PROBLEM DESCRIPTION: When you respond, restate each record exactly as it is given.

━━ EXTRACTED INFORMATION ━━

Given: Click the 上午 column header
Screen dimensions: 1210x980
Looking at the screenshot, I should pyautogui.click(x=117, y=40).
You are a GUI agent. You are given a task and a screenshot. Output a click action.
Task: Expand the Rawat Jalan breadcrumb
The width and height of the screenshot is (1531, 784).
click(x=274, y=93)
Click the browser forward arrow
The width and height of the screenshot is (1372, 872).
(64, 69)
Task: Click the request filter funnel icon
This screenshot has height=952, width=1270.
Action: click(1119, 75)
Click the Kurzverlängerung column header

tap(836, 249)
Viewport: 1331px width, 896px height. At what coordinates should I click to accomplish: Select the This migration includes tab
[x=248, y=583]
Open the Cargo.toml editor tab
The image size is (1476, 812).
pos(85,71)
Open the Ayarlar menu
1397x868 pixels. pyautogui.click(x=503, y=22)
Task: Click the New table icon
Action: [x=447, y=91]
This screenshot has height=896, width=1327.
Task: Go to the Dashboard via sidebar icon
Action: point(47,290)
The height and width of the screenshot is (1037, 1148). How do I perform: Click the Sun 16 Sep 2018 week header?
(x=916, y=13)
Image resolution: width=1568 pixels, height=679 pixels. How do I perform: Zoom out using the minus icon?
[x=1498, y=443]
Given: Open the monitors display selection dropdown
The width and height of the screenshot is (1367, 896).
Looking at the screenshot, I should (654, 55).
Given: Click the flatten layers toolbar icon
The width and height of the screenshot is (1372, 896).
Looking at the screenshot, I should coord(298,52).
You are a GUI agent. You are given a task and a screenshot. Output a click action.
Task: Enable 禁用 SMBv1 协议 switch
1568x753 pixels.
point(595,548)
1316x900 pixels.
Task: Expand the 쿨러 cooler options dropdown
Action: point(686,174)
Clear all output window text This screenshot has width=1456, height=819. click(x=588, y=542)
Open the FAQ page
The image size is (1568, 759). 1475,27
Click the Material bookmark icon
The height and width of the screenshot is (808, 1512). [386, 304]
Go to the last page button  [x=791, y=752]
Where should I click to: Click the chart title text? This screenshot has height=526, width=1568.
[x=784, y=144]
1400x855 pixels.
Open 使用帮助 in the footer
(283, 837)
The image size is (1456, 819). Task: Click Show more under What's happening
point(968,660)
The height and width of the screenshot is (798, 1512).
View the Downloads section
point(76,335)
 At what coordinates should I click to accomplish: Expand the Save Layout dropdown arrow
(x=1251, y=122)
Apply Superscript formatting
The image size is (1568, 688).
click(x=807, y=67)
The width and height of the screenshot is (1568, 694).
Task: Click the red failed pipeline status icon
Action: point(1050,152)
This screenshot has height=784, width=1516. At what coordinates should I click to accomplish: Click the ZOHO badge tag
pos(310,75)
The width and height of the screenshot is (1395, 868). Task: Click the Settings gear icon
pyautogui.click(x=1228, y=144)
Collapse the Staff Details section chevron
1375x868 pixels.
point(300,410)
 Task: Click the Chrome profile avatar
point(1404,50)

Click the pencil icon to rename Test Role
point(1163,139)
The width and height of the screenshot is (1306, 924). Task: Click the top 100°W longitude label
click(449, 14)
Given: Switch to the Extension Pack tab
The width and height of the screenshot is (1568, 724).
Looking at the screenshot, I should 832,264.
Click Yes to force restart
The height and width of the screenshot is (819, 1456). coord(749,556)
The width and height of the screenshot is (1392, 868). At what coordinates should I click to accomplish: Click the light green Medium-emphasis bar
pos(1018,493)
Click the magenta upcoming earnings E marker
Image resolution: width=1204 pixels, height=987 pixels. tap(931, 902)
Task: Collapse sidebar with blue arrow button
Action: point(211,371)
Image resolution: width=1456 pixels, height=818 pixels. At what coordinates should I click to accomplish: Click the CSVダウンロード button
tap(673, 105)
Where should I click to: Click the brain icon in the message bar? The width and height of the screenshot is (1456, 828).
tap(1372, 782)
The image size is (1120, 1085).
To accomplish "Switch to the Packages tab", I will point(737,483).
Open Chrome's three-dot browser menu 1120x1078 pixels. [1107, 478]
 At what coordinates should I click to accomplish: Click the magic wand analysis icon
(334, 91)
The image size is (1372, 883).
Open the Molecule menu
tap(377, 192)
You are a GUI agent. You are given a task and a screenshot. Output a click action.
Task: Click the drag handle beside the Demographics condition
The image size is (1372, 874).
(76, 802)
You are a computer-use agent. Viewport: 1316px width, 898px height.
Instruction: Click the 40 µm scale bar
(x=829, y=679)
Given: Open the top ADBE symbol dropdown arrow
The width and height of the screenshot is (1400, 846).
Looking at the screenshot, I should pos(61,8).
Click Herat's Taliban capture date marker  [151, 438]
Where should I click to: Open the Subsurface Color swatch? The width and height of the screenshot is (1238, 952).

━━━

WRITTEN ANSWER:
Given: Click the 上午 column header
Screen dimensions: 1210x980
Looking at the screenshot, I should pyautogui.click(x=117, y=40).
You are a GUI agent. You are given a task and a screenshot. Output a click action.
Task: Expand the Rawat Jalan breadcrumb
The width and height of the screenshot is (1531, 784).
click(x=274, y=93)
Click the browser forward arrow
The width and height of the screenshot is (1372, 872).
(64, 69)
Task: Click the request filter funnel icon
This screenshot has height=952, width=1270.
Action: click(1119, 75)
Click the Kurzverlängerung column header

tap(836, 249)
Viewport: 1331px width, 896px height. At what coordinates should I click to accomplish: Select the This migration includes tab
[x=248, y=583]
Open the Cargo.toml editor tab
The image size is (1476, 812).
pos(85,71)
Open the Ayarlar menu
1397x868 pixels. pyautogui.click(x=503, y=22)
Task: Click the New table icon
Action: [x=447, y=91]
This screenshot has height=896, width=1327.
Task: Go to the Dashboard via sidebar icon
Action: point(47,290)
The height and width of the screenshot is (1037, 1148). How do I perform: Click the Sun 16 Sep 2018 week header?
(x=916, y=13)
Image resolution: width=1568 pixels, height=679 pixels. How do I perform: Zoom out using the minus icon?
[x=1498, y=443]
Given: Open the monitors display selection dropdown
The width and height of the screenshot is (1367, 896).
Looking at the screenshot, I should (654, 55).
Given: Click the flatten layers toolbar icon
The width and height of the screenshot is (1372, 896).
Looking at the screenshot, I should coord(298,52).
You are a GUI agent. You are given a task and a screenshot. Output a click action.
Task: Enable 禁用 SMBv1 协议 switch
1568x753 pixels.
point(595,548)
1316x900 pixels.
Task: Expand the 쿨러 cooler options dropdown
Action: point(686,174)
Clear all output window text This screenshot has width=1456, height=819. click(x=588, y=542)
Open the FAQ page
The image size is (1568, 759). 1475,27
Click the Material bookmark icon
The height and width of the screenshot is (808, 1512). [386, 304]
Go to the last page button  [x=791, y=752]
Where should I click to: Click the chart title text? This screenshot has height=526, width=1568.
[x=784, y=144]
1400x855 pixels.
Open 使用帮助 in the footer
(283, 837)
The image size is (1456, 819). Task: Click Show more under What's happening
point(968,660)
The height and width of the screenshot is (798, 1512).
View the Downloads section
point(76,335)
 At what coordinates should I click to accomplish: Expand the Save Layout dropdown arrow
(x=1251, y=122)
Apply Superscript formatting
The image size is (1568, 688).
click(x=807, y=67)
The width and height of the screenshot is (1568, 694).
Task: Click the red failed pipeline status icon
Action: point(1050,152)
This screenshot has height=784, width=1516. At what coordinates should I click to accomplish: Click the ZOHO badge tag
pos(310,75)
The width and height of the screenshot is (1395, 868). Task: Click the Settings gear icon
pyautogui.click(x=1228, y=144)
Collapse the Staff Details section chevron
1375x868 pixels.
point(300,410)
 Task: Click the Chrome profile avatar
point(1404,50)

Click the pencil icon to rename Test Role
point(1163,139)
The width and height of the screenshot is (1306, 924). Task: Click the top 100°W longitude label
click(449, 14)
Given: Switch to the Extension Pack tab
The width and height of the screenshot is (1568, 724).
Looking at the screenshot, I should 832,264.
Click Yes to force restart
The height and width of the screenshot is (819, 1456). coord(749,556)
The width and height of the screenshot is (1392, 868). At what coordinates should I click to accomplish: Click the light green Medium-emphasis bar
pos(1018,493)
Click the magenta upcoming earnings E marker
Image resolution: width=1204 pixels, height=987 pixels. tap(931, 902)
Task: Collapse sidebar with blue arrow button
Action: point(211,371)
Image resolution: width=1456 pixels, height=818 pixels. At what coordinates should I click to accomplish: Click the CSVダウンロード button
tap(673, 105)
Where should I click to: Click the brain icon in the message bar? The width and height of the screenshot is (1456, 828).
tap(1372, 782)
The image size is (1120, 1085).
To accomplish "Switch to the Packages tab", I will point(737,483).
Open Chrome's three-dot browser menu 1120x1078 pixels. [1107, 478]
 At what coordinates should I click to accomplish: Click the magic wand analysis icon
(334, 91)
The image size is (1372, 883).
Open the Molecule menu
tap(377, 192)
You are a GUI agent. You are given a task and a screenshot. Output a click action.
Task: Click the drag handle beside the Demographics condition
The image size is (1372, 874).
(76, 802)
You are a computer-use agent. Viewport: 1316px width, 898px height.
Instruction: Click the 40 µm scale bar
(x=829, y=679)
Given: Open the top ADBE symbol dropdown arrow
The width and height of the screenshot is (1400, 846).
Looking at the screenshot, I should pos(61,8).
Click Herat's Taliban capture date marker  [151, 438]
Where should I click to: Open the Subsurface Color swatch? The width and height of the screenshot is (1238, 952).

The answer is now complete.